The prosecutor’s office is shuffling cases in an attempt to slash its spending by $5 million to accommodate an estimated county shortfall of $86.5 million next year. Says Satterberg: “We have to focus our resources on serious violent crimes, sex offenses, domestic violence, car theft and major economic crimes, to name a few.”
Under the county’s current proposal, the lower court would hear the cases of defendants found in possession of three grams or less of hard drugs (such as heroin, cocaine, or methamphetamine), less than 100 grams of marijuana, or fewer than 12 marijuana plants. It would also hear an additional 300 more cases involving property crimes; meanwhile, about 1500 minor property crimes normally charged by the county, would be sent to city courts.

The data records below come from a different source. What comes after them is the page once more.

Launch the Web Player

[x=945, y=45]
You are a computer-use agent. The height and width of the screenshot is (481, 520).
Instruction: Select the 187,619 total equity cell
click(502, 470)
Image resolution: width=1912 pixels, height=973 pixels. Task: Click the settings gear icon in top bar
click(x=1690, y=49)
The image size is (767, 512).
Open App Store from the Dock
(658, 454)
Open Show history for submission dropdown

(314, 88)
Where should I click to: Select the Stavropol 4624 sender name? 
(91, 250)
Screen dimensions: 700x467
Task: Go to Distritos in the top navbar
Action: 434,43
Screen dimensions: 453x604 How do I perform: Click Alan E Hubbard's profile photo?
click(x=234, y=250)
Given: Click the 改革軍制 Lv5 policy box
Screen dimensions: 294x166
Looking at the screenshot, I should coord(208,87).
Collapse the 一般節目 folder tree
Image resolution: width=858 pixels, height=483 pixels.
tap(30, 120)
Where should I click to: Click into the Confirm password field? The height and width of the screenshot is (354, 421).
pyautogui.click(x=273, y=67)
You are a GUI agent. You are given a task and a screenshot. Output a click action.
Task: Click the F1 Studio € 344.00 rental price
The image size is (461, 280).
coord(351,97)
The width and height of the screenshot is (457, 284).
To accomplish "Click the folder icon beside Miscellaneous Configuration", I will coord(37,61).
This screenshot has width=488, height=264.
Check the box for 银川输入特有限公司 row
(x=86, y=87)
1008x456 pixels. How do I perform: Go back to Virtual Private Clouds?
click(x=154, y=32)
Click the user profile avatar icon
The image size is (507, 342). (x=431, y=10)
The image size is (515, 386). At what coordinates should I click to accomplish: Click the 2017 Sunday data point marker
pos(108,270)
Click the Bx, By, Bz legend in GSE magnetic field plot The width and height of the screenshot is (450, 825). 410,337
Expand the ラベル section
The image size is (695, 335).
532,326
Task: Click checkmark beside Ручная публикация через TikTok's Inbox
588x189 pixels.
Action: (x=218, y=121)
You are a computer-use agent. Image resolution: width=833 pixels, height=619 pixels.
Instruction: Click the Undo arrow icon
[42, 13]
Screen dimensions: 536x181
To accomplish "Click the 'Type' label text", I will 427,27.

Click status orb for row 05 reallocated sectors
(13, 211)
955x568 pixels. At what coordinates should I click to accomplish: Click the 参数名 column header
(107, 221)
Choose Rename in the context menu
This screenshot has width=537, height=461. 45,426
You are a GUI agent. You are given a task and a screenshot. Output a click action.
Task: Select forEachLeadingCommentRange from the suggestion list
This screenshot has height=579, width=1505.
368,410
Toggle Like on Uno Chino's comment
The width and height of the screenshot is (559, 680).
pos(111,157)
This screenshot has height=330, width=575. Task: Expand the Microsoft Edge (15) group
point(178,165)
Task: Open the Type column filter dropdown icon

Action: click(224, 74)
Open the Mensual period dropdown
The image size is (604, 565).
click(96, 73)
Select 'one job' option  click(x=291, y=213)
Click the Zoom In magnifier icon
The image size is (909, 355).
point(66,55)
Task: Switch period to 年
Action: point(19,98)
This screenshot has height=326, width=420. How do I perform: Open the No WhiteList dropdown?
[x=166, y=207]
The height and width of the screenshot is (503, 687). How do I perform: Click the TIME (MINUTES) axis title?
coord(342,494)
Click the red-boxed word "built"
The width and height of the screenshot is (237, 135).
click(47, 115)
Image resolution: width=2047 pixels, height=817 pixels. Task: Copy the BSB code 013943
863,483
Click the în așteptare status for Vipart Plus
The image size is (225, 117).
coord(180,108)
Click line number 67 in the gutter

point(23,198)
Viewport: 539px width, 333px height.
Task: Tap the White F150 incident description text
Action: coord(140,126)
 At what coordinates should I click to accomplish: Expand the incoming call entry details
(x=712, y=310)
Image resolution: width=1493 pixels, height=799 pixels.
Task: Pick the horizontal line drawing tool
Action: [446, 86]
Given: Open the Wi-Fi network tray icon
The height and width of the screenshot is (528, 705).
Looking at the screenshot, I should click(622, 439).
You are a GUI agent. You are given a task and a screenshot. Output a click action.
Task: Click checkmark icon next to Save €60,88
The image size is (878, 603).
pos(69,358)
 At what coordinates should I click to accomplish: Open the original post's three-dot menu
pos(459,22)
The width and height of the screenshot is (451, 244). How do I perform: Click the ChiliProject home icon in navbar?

Barbara Linde, chief presiding judge for King County District Court, says charging cases in district court is less expensive. If defendants are jailed, sentences are shorter and incarceration and court costs are lower, she says.
Although prescribing prison terms for nonviolent drug offenders is a proven mistake, downscaling charges is an imperfect solution. Unlike the superior court, the district court lacks a drug court, which allows defendants to opt for treatment instead of a criminal record. In addition, the additional cases put pressure on an already burdened department. “We are tapped out,” says Linde, whose court is under orders from the King County Executive Ron Sims to slash 11 percent from its budget. “We’re talking about taking already strapped judicial resources and adding 2,300 more cases,” she says.
When Sims first instructed criminal justice agencies to cut their budgets in June, Satterberg’s office responded by suggesting the drug possession cases be sent to cities. But Satterberg says, “It was clear to me after meeting with numerous city officials from cities throughout King County that their municipal courts were not in a position to absorb large numbers of new cases.”
This latest proposal, however, would put the cases in a legal gray area. The drug cases are felonies, but district court can only charge defendants with misdemeanors. So the lower court will charge defendants for “attempted” drug possession, which carries a lesser penalty. “I don’t think anyone is pretending that is the accurate label for the offense,” says Linde.
Sims will make his final budget recommendations to the county council next month, and the council is expected to modify or approve it in late November.